**Material for the task:**
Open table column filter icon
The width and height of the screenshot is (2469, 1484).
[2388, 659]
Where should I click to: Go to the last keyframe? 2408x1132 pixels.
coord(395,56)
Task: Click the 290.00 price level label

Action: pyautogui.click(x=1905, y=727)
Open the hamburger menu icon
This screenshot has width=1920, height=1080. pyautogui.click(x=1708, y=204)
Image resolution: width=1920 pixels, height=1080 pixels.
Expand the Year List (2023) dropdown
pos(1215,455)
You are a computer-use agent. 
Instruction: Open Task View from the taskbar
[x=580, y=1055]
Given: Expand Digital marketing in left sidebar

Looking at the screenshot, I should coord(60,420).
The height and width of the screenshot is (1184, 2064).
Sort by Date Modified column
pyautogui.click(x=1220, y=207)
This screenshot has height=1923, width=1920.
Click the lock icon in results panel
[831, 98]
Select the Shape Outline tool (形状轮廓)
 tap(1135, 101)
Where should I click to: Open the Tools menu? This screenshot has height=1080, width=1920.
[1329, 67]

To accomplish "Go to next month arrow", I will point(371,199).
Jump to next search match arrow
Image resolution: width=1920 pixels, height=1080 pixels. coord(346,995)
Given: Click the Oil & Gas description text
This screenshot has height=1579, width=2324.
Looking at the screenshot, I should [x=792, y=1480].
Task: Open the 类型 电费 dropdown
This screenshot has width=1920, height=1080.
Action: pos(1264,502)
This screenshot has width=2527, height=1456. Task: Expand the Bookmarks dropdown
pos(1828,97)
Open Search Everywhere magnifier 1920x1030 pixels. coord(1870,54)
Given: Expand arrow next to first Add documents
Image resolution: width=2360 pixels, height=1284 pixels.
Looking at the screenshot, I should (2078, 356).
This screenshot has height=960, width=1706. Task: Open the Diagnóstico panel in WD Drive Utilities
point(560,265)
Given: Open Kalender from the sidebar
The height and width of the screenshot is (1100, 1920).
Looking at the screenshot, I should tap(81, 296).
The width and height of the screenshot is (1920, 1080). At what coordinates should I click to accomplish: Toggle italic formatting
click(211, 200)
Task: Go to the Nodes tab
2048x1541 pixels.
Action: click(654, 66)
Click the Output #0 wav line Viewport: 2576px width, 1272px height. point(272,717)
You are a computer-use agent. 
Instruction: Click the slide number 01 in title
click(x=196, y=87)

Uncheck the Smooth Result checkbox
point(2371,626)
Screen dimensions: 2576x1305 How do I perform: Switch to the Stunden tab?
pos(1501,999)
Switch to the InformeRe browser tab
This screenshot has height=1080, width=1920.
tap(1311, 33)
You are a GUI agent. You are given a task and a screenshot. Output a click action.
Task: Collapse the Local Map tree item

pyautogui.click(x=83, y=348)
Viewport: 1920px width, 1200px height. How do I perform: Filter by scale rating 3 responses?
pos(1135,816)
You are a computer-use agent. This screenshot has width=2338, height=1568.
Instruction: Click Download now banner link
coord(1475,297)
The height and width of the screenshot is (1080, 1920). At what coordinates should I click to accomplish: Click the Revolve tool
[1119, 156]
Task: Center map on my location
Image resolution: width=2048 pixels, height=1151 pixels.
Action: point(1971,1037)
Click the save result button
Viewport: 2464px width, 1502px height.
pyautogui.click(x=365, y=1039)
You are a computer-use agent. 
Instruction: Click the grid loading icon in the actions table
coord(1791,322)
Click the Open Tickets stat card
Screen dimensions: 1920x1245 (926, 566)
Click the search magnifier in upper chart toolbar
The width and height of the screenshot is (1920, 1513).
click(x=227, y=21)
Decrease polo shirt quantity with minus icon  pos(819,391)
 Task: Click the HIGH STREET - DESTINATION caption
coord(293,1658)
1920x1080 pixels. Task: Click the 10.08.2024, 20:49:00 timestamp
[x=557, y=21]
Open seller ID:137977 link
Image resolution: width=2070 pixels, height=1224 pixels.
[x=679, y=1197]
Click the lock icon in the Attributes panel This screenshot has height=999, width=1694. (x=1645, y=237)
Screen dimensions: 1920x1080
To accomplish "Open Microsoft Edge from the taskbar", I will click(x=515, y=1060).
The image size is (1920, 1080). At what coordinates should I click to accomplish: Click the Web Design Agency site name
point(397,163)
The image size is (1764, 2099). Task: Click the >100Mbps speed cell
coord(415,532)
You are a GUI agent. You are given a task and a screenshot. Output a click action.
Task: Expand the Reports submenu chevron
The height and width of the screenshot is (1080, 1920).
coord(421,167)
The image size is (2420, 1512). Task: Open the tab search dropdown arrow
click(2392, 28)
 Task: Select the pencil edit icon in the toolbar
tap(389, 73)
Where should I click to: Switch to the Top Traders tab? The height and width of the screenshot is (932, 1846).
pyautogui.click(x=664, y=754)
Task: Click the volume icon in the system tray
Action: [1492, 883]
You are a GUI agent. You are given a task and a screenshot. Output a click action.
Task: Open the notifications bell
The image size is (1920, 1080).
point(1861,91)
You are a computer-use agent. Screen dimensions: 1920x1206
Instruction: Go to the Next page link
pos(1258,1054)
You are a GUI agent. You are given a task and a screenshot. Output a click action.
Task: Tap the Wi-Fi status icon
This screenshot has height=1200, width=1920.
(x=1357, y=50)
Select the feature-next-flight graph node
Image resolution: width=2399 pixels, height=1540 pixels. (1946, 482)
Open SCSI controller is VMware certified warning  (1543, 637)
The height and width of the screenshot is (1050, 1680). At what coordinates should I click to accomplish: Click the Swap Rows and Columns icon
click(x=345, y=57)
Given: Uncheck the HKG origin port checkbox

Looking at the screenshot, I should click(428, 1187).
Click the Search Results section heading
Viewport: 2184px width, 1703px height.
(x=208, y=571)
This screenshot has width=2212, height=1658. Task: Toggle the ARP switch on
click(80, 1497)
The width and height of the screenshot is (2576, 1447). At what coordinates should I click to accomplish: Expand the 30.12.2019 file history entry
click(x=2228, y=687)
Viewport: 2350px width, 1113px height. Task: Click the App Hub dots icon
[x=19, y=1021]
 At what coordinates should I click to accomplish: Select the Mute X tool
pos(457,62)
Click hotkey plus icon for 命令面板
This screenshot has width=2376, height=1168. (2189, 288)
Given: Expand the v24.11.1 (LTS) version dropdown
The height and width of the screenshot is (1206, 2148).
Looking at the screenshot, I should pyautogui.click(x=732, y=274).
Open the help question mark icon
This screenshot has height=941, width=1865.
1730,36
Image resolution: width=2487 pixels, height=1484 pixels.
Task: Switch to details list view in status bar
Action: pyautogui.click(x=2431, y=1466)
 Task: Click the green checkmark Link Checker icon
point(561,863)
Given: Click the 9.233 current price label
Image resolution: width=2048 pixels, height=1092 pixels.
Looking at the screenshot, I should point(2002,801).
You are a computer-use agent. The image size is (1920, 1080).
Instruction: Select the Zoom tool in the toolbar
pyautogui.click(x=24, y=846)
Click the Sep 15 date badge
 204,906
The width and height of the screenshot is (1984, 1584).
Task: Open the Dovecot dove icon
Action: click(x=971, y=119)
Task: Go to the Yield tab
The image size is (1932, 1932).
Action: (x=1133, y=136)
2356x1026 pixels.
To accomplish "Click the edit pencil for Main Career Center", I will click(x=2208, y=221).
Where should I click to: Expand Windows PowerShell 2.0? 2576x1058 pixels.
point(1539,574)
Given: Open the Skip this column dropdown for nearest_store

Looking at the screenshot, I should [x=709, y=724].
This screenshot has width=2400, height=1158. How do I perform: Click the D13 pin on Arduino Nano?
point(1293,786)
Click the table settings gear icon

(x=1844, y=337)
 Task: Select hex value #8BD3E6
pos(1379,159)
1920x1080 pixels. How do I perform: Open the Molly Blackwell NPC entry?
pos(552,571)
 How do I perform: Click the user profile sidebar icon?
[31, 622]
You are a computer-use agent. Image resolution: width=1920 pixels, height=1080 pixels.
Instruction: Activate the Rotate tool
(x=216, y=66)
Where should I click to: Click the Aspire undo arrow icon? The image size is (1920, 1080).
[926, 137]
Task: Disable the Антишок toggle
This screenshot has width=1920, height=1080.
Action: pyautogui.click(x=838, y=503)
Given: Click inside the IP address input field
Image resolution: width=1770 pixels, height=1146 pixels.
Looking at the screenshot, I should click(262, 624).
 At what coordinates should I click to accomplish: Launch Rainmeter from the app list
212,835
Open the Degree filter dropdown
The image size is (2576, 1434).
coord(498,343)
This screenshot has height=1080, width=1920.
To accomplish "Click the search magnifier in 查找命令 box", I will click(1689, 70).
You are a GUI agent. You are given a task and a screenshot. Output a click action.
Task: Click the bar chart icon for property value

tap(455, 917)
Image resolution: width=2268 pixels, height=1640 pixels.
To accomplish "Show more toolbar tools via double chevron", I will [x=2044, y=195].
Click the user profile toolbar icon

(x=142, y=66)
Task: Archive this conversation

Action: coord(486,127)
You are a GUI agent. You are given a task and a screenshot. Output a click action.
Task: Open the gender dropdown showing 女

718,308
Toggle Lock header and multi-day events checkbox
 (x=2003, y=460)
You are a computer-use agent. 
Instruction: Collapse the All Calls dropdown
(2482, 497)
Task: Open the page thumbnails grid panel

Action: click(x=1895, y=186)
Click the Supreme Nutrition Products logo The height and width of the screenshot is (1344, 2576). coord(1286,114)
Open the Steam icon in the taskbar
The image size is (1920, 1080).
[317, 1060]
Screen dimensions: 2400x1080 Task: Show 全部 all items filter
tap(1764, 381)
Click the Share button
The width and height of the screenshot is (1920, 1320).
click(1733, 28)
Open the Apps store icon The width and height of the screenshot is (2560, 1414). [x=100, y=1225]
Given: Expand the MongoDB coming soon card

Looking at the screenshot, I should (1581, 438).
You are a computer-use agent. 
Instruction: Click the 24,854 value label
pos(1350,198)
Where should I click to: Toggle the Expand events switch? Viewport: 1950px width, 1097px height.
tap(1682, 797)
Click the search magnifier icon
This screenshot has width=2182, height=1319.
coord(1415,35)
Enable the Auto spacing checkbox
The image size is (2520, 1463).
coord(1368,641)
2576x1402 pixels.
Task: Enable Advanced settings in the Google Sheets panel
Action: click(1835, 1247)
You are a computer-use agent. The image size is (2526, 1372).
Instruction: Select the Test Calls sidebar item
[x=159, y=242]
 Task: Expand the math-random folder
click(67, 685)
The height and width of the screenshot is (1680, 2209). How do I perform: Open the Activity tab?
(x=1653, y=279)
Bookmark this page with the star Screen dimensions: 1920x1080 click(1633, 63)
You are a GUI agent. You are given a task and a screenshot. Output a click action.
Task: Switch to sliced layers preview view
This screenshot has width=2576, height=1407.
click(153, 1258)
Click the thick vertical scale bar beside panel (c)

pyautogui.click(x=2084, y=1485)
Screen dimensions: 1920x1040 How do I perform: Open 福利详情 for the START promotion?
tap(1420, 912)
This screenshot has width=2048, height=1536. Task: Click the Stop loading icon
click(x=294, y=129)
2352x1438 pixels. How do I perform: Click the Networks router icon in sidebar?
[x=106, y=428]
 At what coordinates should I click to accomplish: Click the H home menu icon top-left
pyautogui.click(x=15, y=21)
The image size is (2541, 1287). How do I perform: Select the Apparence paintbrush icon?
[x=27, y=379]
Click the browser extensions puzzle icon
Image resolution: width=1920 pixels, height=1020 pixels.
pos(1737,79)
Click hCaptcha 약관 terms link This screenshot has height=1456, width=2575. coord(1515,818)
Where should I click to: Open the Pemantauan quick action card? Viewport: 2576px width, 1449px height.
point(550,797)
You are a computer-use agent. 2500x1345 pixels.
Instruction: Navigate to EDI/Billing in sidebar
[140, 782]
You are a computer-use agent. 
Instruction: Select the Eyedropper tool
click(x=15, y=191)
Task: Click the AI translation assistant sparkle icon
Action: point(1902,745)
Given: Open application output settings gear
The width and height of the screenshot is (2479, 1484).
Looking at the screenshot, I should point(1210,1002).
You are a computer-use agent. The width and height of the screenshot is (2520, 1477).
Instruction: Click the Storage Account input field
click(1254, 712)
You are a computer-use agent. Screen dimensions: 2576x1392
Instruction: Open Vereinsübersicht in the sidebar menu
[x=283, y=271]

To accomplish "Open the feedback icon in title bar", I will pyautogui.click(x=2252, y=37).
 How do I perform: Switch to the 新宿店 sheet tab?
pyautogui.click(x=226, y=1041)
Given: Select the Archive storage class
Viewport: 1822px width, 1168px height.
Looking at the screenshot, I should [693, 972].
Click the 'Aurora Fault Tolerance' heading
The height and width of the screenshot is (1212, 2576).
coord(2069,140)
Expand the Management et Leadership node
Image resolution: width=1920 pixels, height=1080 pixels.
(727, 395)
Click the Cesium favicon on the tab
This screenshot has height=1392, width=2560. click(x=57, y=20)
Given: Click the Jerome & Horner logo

**What is required:** Copy every line of the listing containing the string "will".

**Solution to this problem:**
To accomplish "Go to next month arrow", I will point(371,199).
To accomplish "Open Microsoft Edge from the taskbar", I will click(x=515, y=1060).
To accomplish "Click the edit pencil for Main Career Center", I will click(x=2208, y=221).
To accomplish "Click the search magnifier in 查找命令 box", I will click(1689, 70).
To accomplish "Show more toolbar tools via double chevron", I will [x=2044, y=195].
To accomplish "Open the feedback icon in title bar", I will pyautogui.click(x=2252, y=37).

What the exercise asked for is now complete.